- [Teks Bacaan]:
..........
Idul Fitri 1446 H Jatuh pada 31 Maret 2025, Ini Keputusan Resmi Pemerintah

NASIONAL SOSIAL BUDAYA

Pradanamedia/Jakarta – Pemerintah melalui Kementerian Agama (Kemenag) secara resmi menetapkan Hari Raya Idul Fitri 1 Syawal 1446 Hijriah jatuh pada Senin, 31 Maret 2025. Pengumuman ini disampaikan oleh Menteri Agama, Nasaruddin Umar, usai pelaksanaan sidang isbat yang berlangsung di Auditorium KH. M. Rasjidi, Jalan MH Thamrin, Jakarta Pusat, pada Sabtu (29/3/2025).

“Berdasarkan perhitungan hisab, posisi hilal di seluruh wilayah Indonesia tidak memenuhi kriteria yang telah ditetapkan oleh Menteri Agama Brunei, Indonesia, Malaysia, dan Singapura (MABIMS). Ditambah dengan tidak adanya laporan hilal yang terlihat, maka diputuskan bahwa 1 Syawal 1446 H jatuh pada Senin, 31 Maret 2025,” ujar Nasaruddin Umar dalam konferensi pers.

Dari hasil pemantauan rukyat di berbagai daerah di Indonesia, hilal masih berada di bawah ufuk dengan ketinggian berkisar antara minus 3 derajat 15 menit 47 detik hingga minus 1 derajat 4 menit 57 detik. Sementara itu, sudut elongasi berkisar antara 1 derajat 12 menit 89 detik hingga 1 derajat 36 menit 38 detik. Dengan demikian, data hisab menunjukkan bahwa hilal belum memenuhi kriteria visibilitas yang disepakati dalam MABIMS, yaitu tinggi minimal 3 derajat dan sudut elongasi minimal 6,4 derajat.
..........
- [Cuplikan Data]:
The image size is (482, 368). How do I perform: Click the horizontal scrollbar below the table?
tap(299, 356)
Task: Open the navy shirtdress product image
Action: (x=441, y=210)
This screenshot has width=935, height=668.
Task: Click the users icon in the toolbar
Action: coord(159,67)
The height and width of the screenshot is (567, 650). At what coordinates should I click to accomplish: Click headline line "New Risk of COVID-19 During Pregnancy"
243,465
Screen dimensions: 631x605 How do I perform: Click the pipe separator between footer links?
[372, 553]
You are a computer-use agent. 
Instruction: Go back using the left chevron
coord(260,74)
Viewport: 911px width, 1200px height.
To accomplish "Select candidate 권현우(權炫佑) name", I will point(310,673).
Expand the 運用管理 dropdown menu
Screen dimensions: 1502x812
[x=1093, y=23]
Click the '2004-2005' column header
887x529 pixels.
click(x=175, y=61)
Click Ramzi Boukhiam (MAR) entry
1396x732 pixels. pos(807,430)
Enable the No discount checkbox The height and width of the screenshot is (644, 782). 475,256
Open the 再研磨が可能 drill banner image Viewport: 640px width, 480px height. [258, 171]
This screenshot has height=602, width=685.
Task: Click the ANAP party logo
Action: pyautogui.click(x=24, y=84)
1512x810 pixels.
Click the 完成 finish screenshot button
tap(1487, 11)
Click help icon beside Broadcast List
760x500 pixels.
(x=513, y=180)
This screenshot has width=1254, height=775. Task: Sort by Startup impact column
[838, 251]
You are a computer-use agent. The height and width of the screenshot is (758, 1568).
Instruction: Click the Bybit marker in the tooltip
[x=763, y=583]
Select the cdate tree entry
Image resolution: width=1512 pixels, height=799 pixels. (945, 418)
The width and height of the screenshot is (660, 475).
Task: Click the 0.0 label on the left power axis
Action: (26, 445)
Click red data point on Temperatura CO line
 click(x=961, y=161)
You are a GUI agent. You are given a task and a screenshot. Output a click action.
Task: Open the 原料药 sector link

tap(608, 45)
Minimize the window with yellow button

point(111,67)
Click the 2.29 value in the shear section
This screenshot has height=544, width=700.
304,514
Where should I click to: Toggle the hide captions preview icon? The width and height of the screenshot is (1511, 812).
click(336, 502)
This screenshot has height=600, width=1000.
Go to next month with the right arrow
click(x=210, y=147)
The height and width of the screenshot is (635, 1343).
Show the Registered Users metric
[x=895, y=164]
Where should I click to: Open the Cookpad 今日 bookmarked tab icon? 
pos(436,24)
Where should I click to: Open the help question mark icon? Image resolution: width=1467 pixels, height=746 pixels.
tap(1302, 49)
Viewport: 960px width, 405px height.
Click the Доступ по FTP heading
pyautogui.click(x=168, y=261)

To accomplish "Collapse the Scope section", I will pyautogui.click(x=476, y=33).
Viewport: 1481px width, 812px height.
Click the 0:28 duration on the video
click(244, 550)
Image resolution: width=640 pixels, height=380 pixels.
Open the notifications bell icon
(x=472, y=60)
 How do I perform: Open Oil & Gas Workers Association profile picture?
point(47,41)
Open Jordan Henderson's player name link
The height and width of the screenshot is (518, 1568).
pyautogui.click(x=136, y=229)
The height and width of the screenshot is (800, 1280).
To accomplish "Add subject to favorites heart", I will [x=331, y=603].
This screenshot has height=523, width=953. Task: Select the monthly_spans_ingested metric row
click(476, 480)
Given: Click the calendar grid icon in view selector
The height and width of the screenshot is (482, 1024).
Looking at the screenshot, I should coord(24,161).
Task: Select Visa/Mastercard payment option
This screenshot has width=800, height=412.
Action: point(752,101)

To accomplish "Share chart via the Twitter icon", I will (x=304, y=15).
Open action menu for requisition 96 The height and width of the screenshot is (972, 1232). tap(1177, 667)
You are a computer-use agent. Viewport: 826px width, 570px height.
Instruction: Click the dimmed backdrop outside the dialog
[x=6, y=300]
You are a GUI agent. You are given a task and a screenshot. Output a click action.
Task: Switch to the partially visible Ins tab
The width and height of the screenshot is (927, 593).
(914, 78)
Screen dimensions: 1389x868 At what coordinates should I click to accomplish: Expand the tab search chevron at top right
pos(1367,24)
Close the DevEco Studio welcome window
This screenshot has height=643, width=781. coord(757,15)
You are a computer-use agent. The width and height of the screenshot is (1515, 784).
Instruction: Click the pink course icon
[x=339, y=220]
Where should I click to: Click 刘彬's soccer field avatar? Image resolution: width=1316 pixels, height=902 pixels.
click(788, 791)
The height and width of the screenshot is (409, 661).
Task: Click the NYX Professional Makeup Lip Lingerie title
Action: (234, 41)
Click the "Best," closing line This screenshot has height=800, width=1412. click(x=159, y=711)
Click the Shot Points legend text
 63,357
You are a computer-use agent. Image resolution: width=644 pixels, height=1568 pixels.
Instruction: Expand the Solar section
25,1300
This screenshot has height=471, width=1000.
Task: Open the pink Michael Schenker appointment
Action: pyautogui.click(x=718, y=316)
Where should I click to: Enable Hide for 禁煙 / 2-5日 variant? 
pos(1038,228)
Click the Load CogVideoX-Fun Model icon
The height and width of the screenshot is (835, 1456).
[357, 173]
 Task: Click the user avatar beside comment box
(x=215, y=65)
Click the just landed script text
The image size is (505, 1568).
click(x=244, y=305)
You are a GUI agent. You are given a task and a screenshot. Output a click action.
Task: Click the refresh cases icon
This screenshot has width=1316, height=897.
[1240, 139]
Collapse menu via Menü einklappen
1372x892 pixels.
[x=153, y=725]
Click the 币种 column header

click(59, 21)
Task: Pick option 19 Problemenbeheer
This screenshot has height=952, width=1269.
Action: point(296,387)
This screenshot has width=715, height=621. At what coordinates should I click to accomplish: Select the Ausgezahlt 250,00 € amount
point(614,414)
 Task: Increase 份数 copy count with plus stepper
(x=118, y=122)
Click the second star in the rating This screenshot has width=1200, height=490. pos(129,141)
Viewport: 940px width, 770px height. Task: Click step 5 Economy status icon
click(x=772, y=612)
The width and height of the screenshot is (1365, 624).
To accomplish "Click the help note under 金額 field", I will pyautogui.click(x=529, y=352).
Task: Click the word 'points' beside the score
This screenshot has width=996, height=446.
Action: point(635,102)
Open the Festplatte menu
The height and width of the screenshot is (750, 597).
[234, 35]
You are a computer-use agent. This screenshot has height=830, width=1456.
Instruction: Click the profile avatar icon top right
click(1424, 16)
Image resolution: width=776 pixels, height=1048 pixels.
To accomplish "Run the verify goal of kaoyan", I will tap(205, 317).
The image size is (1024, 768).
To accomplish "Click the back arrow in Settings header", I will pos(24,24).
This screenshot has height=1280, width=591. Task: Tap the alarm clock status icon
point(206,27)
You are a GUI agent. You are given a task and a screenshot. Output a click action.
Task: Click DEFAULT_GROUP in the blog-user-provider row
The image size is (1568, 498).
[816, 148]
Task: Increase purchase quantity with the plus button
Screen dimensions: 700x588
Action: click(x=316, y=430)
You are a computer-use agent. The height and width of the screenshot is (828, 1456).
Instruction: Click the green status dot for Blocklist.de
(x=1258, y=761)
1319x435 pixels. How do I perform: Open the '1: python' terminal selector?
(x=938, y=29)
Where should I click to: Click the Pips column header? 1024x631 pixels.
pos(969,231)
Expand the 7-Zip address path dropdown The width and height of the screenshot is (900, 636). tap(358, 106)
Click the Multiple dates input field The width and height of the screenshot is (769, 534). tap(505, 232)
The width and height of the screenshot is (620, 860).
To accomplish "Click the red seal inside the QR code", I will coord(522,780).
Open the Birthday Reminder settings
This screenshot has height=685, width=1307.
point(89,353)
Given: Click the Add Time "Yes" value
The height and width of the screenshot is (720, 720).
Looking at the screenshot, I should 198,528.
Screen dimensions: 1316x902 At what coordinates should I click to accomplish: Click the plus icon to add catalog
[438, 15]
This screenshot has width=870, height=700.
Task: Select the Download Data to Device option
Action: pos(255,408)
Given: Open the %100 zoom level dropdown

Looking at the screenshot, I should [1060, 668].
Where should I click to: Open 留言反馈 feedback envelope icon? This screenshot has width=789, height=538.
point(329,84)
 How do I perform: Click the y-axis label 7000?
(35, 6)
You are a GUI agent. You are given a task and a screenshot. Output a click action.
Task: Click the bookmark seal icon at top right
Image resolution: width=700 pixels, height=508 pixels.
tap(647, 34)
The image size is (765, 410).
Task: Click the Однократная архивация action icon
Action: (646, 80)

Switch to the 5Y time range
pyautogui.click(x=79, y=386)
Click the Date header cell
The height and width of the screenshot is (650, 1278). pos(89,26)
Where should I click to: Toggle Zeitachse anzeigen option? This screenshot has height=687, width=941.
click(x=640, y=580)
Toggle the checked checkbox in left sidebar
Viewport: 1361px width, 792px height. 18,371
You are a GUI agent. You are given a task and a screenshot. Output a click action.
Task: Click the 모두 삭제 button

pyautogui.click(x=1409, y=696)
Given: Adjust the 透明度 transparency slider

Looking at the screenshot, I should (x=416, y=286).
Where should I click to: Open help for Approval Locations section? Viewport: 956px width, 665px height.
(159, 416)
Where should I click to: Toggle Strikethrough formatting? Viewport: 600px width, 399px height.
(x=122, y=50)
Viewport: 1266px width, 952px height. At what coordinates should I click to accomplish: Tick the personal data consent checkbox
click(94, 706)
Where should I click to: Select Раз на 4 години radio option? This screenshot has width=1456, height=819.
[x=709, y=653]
..........
- [Tugas dan Latihan]:
**a.** Tentukan apakah setiap pernyataan berikut sesuai dengan teks tentang Idul Fitri 1446 H. Jawab ya atau tidak, lalu kutip kata-kata dari teks yang menjadi penentunya. (i) Sidang isbat diadakan di Auditorium KH. M. Rasjidi pada hari Sabtu. (ii) Ada laporan hilal terlihat dari beberapa daerah di Indonesia. (iii) Menurut kriteria MABIMS, tinggi hilal minimal adalah 3 derajat.
**b.** Salin bagian teks tentang Idul Fitri 1446 H yang dimulai pada "NASIONAL SOSIAL BUDAYA" dan berakhir pada "pada Sabtu (29/3/2025).".

- [Kunci Jawaban]:
**a.**
(i) Ya: "sidang isbat yang berlangsung di Auditorium KH. M. Rasjidi, Jalan MH Thamrin, Jakarta Pusat, pada Sabtu (29/3/2025)"
(ii) Tidak: "Ditambah dengan tidak adanya laporan hilal yang terlihat"
(iii) Ya: "yaitu tinggi minimal 3 derajat dan sudut elongasi minimal 6,4 derajat"

**b.**
NASIONAL SOSIAL BUDAYA

Pradanamedia/Jakarta – Pemerintah melalui Kementerian Agama (Kemenag) secara resmi menetapkan Hari Raya Idul Fitri 1 Syawal 1446 Hijriah jatuh pada Senin, 31 Maret 2025. Pengumuman ini disampaikan oleh Menteri Agama, Nasaruddin Umar, usai pelaksanaan sidang isbat yang berlangsung di Auditorium KH. M. Rasjidi, Jalan MH Thamrin, Jakarta Pusat, pada Sabtu (29/3/2025).